TASK REQUIREMENTS => Copy the following lines without any changes.

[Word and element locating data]
+-------+
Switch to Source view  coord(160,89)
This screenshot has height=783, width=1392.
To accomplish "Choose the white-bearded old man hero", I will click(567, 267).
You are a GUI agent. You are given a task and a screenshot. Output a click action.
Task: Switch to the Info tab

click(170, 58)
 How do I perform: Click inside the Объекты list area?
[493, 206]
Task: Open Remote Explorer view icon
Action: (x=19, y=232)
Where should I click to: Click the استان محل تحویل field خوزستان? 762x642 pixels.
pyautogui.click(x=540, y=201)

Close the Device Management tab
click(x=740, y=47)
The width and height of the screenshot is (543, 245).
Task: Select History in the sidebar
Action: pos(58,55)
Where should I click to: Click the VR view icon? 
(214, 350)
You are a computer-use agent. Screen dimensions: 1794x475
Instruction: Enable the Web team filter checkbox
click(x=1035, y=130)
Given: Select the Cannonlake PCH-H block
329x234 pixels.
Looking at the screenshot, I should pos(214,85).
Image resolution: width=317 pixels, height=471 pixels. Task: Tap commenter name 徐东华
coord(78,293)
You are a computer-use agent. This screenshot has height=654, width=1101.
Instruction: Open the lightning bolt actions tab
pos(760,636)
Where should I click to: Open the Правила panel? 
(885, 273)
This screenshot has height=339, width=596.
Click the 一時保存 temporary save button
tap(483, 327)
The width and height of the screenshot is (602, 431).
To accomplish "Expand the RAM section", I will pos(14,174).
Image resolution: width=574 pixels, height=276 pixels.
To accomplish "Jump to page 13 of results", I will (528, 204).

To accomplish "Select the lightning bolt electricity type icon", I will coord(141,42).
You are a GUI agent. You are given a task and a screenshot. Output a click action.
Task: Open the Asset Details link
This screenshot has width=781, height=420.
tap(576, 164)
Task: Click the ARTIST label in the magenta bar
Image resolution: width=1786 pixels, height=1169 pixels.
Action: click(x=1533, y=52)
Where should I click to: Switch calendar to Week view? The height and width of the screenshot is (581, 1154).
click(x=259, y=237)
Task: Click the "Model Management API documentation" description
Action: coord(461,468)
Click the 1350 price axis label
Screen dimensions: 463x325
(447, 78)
+-------+
FINAL RESULT =>
Switch to Source view  coord(160,89)
This screenshot has height=783, width=1392.
To accomplish "Choose the white-bearded old man hero", I will click(567, 267).
You are a GUI agent. You are given a task and a screenshot. Output a click action.
Task: Switch to the Info tab

click(170, 58)
 How do I perform: Click inside the Объекты list area?
[493, 206]
Task: Open Remote Explorer view icon
Action: (x=19, y=232)
Where should I click to: Click the استان محل تحویل field خوزستان? 762x642 pixels.
pyautogui.click(x=540, y=201)

Close the Device Management tab
click(x=740, y=47)
The width and height of the screenshot is (543, 245).
Task: Select History in the sidebar
Action: pos(58,55)
Where should I click to: Click the VR view icon? 
(214, 350)
You are a computer-use agent. Screen dimensions: 1794x475
Instruction: Enable the Web team filter checkbox
click(x=1035, y=130)
Given: Select the Cannonlake PCH-H block
329x234 pixels.
Looking at the screenshot, I should pos(214,85).
Image resolution: width=317 pixels, height=471 pixels. Task: Tap commenter name 徐东华
coord(78,293)
You are a computer-use agent. This screenshot has height=654, width=1101.
Instruction: Open the lightning bolt actions tab
pos(760,636)
Where should I click to: Open the Правила panel? 
(885, 273)
This screenshot has height=339, width=596.
Click the 一時保存 temporary save button
tap(483, 327)
The width and height of the screenshot is (602, 431).
To accomplish "Expand the RAM section", I will pos(14,174).
Image resolution: width=574 pixels, height=276 pixels.
To accomplish "Jump to page 13 of results", I will (528, 204).

To accomplish "Select the lightning bolt electricity type icon", I will coord(141,42).
You are a GUI agent. You are given a task and a screenshot. Output a click action.
Task: Open the Asset Details link
This screenshot has width=781, height=420.
tap(576, 164)
Task: Click the ARTIST label in the magenta bar
Image resolution: width=1786 pixels, height=1169 pixels.
Action: click(x=1533, y=52)
Where should I click to: Switch calendar to Week view? The height and width of the screenshot is (581, 1154).
click(x=259, y=237)
Task: Click the "Model Management API documentation" description
Action: coord(461,468)
Click the 1350 price axis label
Screen dimensions: 463x325
(447, 78)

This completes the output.